60. Turning to the present case, the Court observes that the provisions of the old CCrP, in force at the material time, did not expressly state that in order to take part in the hearing a defendant had to submit a special request (see "Relevant domestic law and practice" above, paragraphs 24 - 26). The Government contended that the tenor of those provisions implied that the applicant had to make a special request if he wished to take part in the appeal hearing.

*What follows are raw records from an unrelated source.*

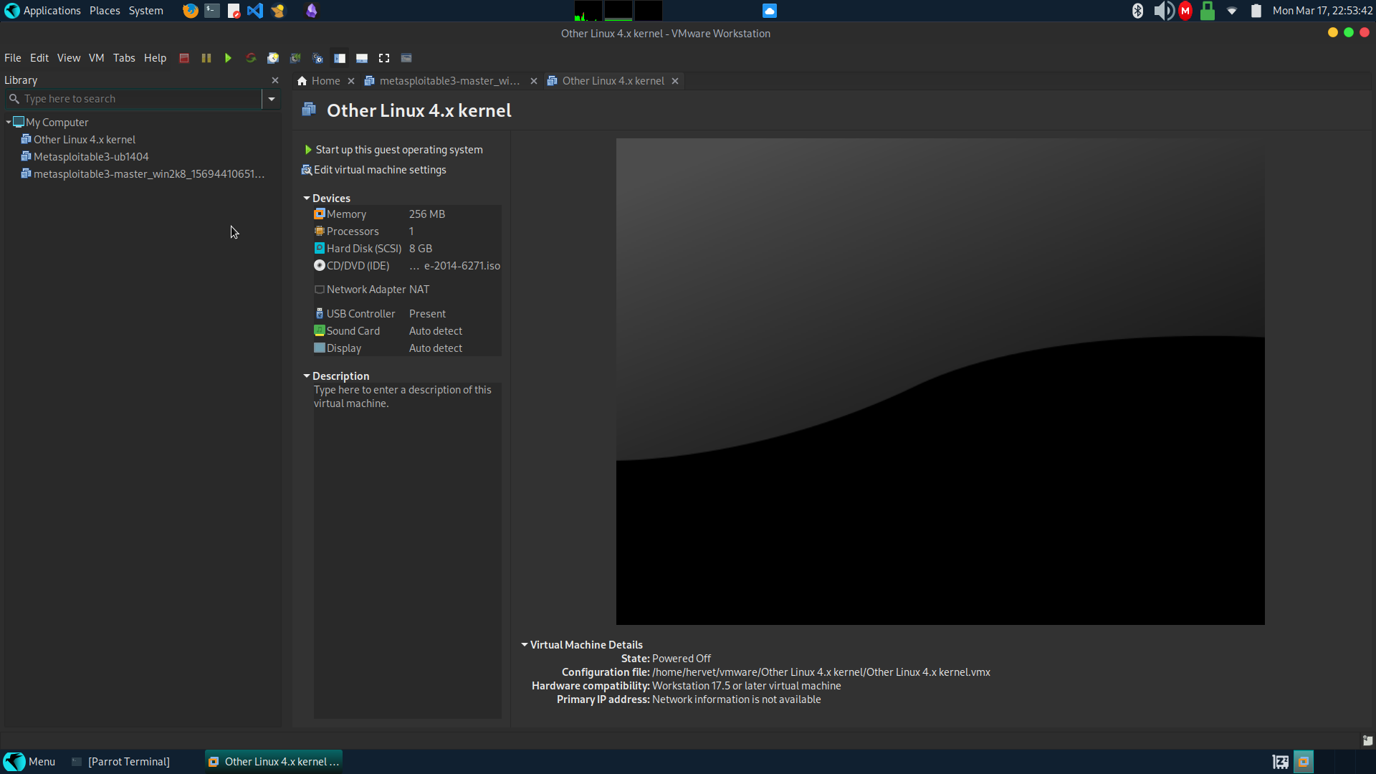The image size is (1376, 774).
Task: Click Start up this guest operating system
Action: tap(398, 149)
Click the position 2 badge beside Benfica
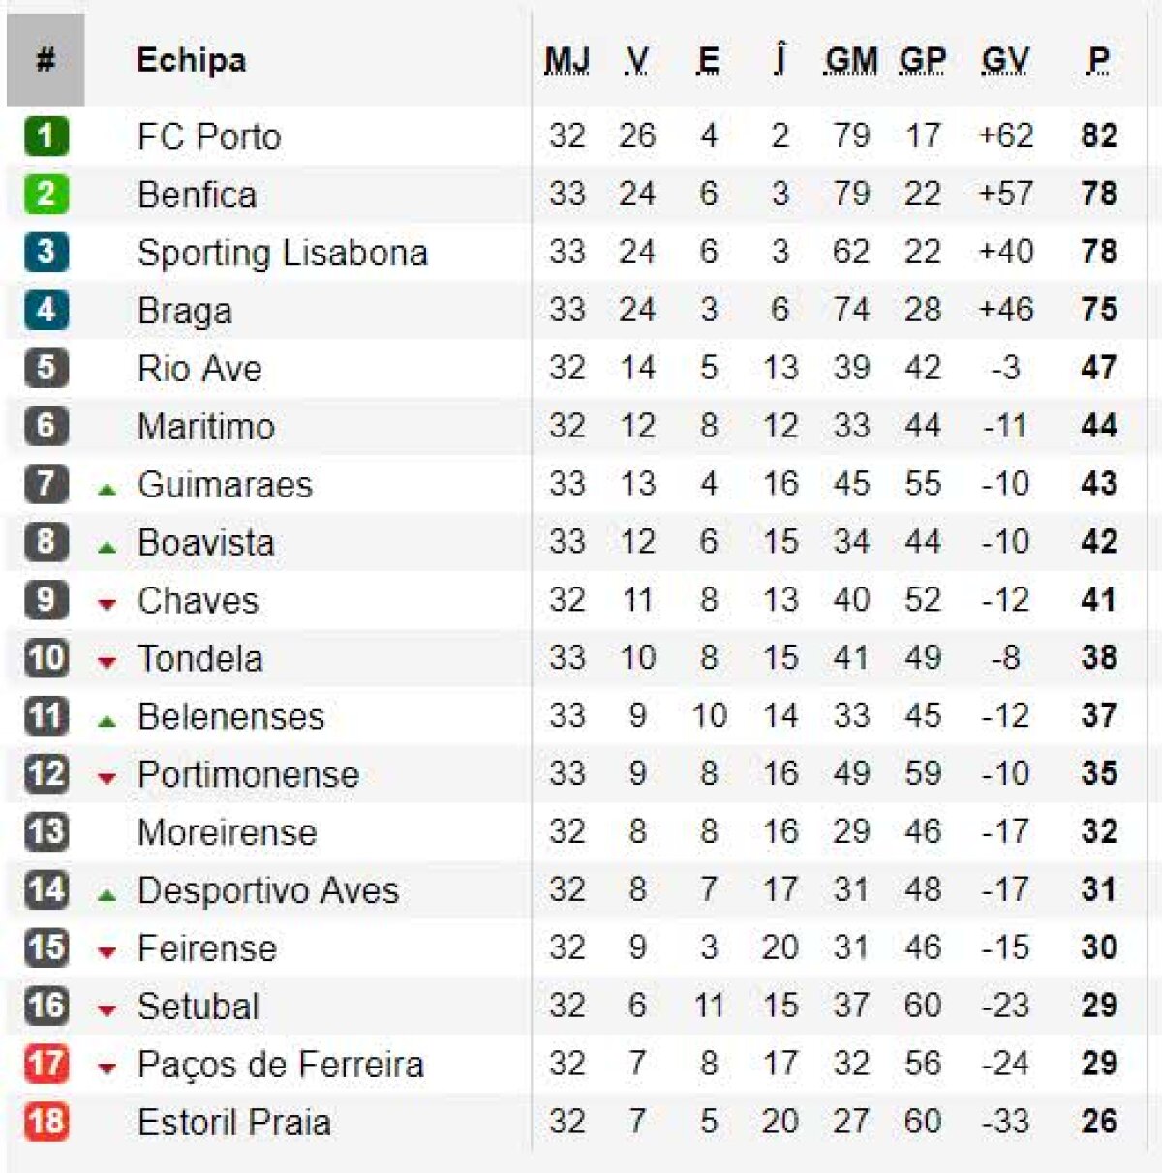 46,194
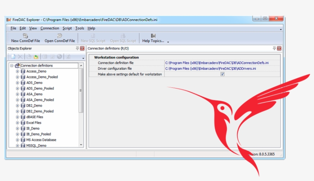
Task: Click the pin icon of Connection definitions panel
Action: point(274,49)
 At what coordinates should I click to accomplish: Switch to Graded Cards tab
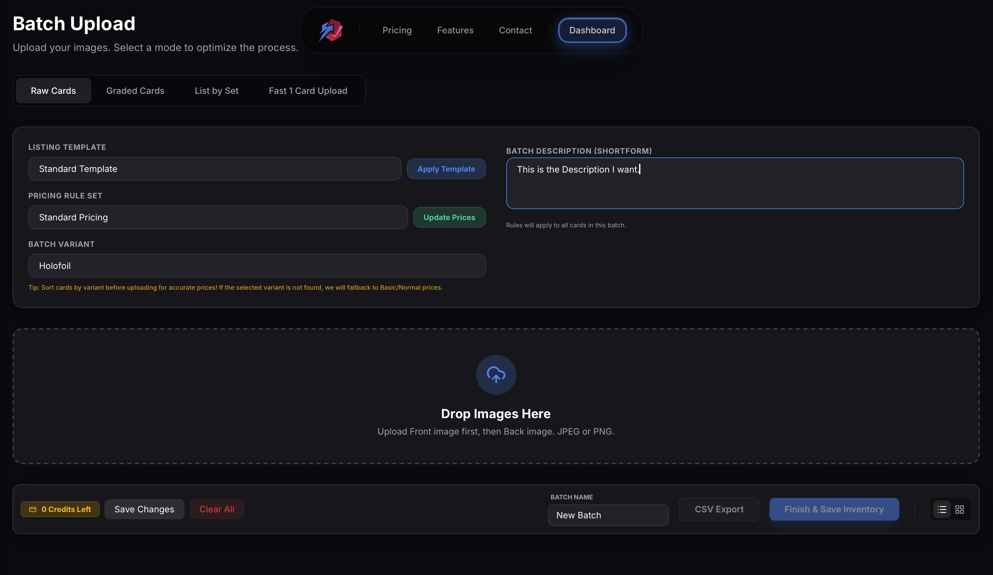[x=135, y=91]
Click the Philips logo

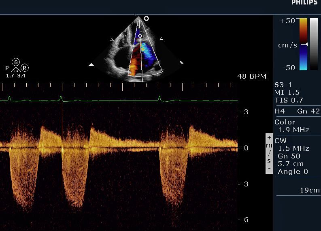coord(304,3)
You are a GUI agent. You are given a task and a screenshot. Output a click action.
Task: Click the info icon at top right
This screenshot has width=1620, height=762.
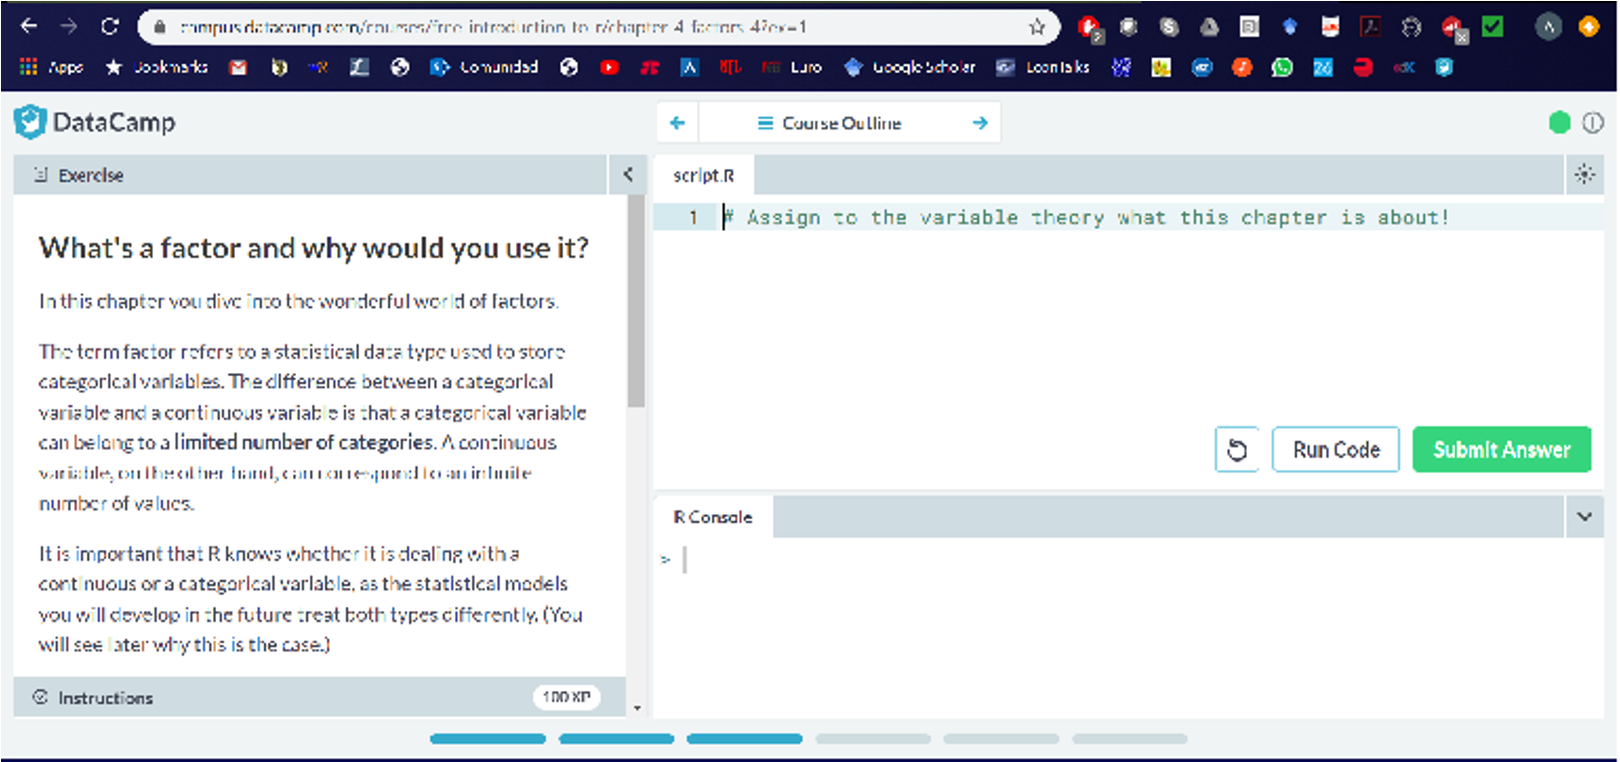(1592, 122)
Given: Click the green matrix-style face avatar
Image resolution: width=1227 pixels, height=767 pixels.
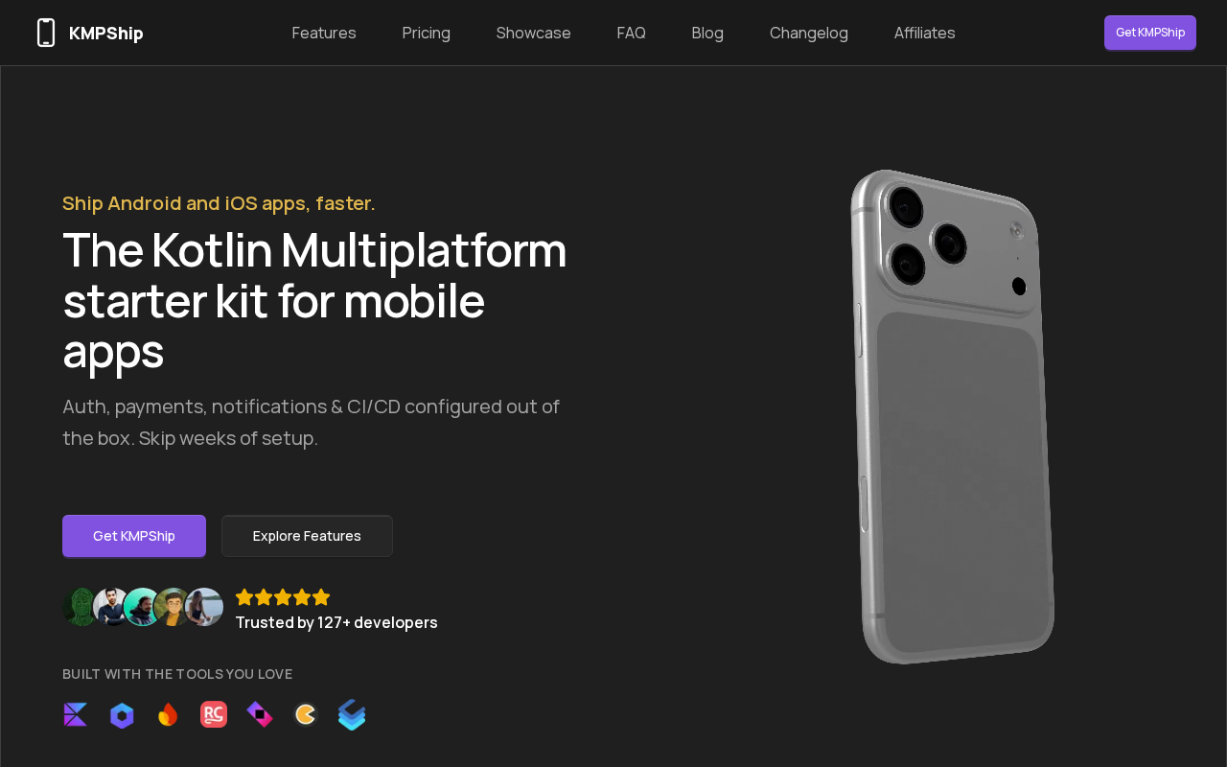Looking at the screenshot, I should (81, 607).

However, it is questionable, whether the applicant, who had not been assisted by legal counsel, could have understood the tenor of those provisions in the way the Government suggested. It is true that Articles 375 and 376 of the new CCrP describe the procedure for applying for participation at the appeal hearing (see "Relevant domestic law and practice" above, paragraphs 28 and 29), however, they had entered into force only on 1 July 2002, the date on which the appeal hearing of the applicant's case had taken place. Furthermore, it follows from the appeal decision of 1 July 2002 that the appeal court had not verified whether the applicant had been duly informed of the hearing and of the steps to be taken in order to participate in it. Neither did that decision state that the applicant had failed to submit a request for participation in the hearing and had waived his right, and therefore that his failure to appear would not preclude examination of the case. In such circumstances, the Court considers that it cannot be said that in the present case the applicant had waived his right to take part in the hearing in an unequivocal manner.
61. Having regard to its findings in paragraphs 54 and 60 above the Court considers that the proceedings before the Kurgan Regional Court did not comply with the requirements of fairness. There has therefore been a breach of Article 6 § 1 in conjunction with Article 6 § 3 (c) of the Convention.

II. Application of Article 41 of the Convention

62. Article 41 of the Convention provides:
"If the Court finds that there has been a violation of the Convention or the Protocols thereto, and if the internal law of the High Contracting Party concerned allows only partial reparation to be made, the Court shall, if necessary, afford just satisfaction to the injured party."

A. Damage

63. The applicant claimed 158,600 euros (EUR) in respect of non-pecuniary damage sustained as a result of his unfair conviction and EUR 150,000 for the authorities' failure to provide him with adequate medical treatment. He considered that he should be compensated for pension which he had not received because he had been convicted, and claimed EUR 7,800 in this respect.
64. The Government contested his claims.